Bioclear uit Groningen zuivert alle verontreinigingen in bodem en water met bestaande, natuurlijke bacteriën. ‘Meestal hebben we die zelf ergens gevonden,’ zegt Sytse Keuning, directeur van het bedrijf dat in 1988 begon als spin-off van de Groningse universiteit. ‘Bij de meeste verontreinigingen doen de bacteriën die al in de bodem zitten het werk. We zouden nu niet meer de bodem afgraven onder een nieuwbouwwijk, zoals in de jaren ’70 in Lekkerkerk. Bedenk dat 95% van alle biodiversiteit in de bodem zit, en dat het grootste deel daarvan nog onbekend is.’ Maar Bioclear doet meer dan het schoonmaken van bodem en water: ‘Als die bacteriën kunnen afbreken, kunnen ze misschien ook wel opbouwen.’
Driekwart is biologisch op te lossen
Sytse Keuning is begonnen als ondernemer omdat hij een hoogleraar op de RUG had die wel iets zag in deze aanpak op industriële schaal. Hij kreeg een jaar ondersteuning door de universiteit, die vervolgens vijf jaar lang een aandeel in Bioclear had. Het was de eerste maal dat de universiteit zoiets deed. Inmiddels werken er 30 man en geeft het bedrijf tegen de 20% van de omzet uit aan innovatieve processen. Bij het totale MKB is dat gemiddeld 2,5%.

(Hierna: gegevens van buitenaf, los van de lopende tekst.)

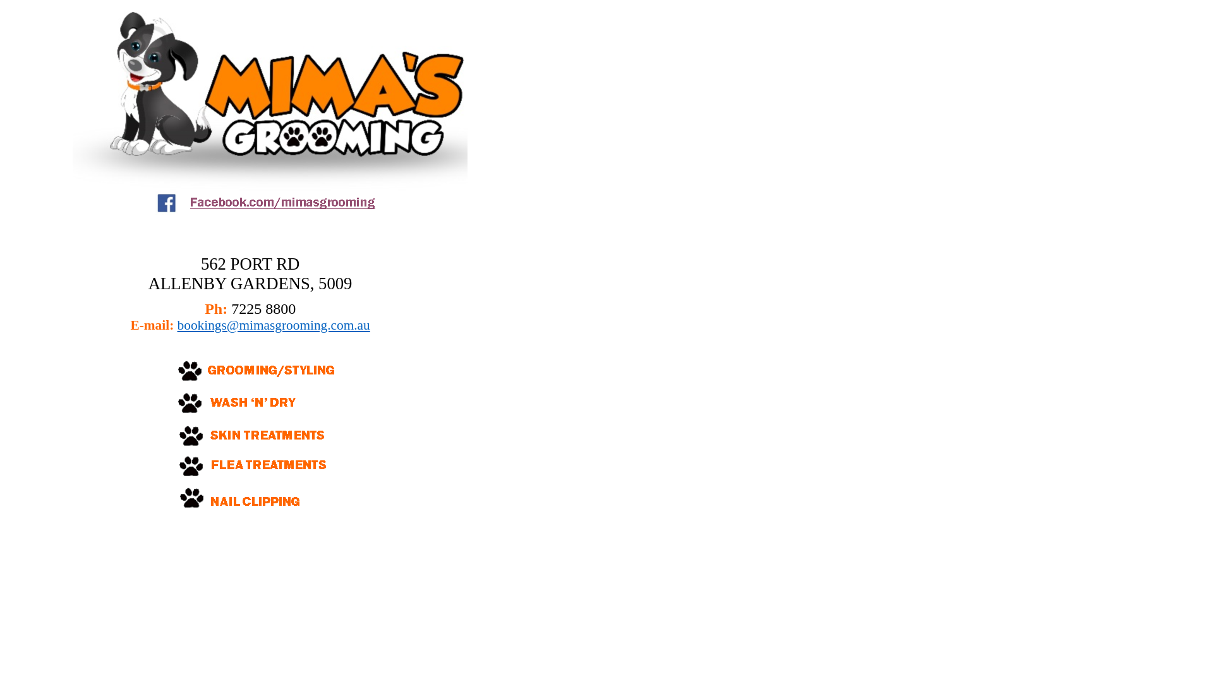  What do you see at coordinates (273, 325) in the screenshot?
I see `'bookings@mimasgrooming.com.au'` at bounding box center [273, 325].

‘Toen we begonnen,’ zegt Sytse, ‘dacht iedereen nog dat het schoonmaken van de bodem langs biologische weg helemaal niet mogelijk was; maar driekwart van de bodemverontreinigingen is biologisch op te lossen en op die manier kun je de helft tot twee derde van de kosten besparen van afgraven, afvoeren en de grond buiten de locatie reinigen. Dat zal flink wat schelen op de meer dan een half miljoen verontreinigde locaties die er nu nog zijn in Nederland. We hebben daarbij twee vooronderstellingen overwonnen, namelijk dat onze processen niet, of te traag zouden werken bij 10-12 graden Celsius bodemtemperatuur en, ten tweede dat het ook niet zou lukken bij grote concentraties. Allebei deze aannames bleken onjuist. De bodem zit vol bacteriën en van de meesten weten we nog niet dat ze bestaan.’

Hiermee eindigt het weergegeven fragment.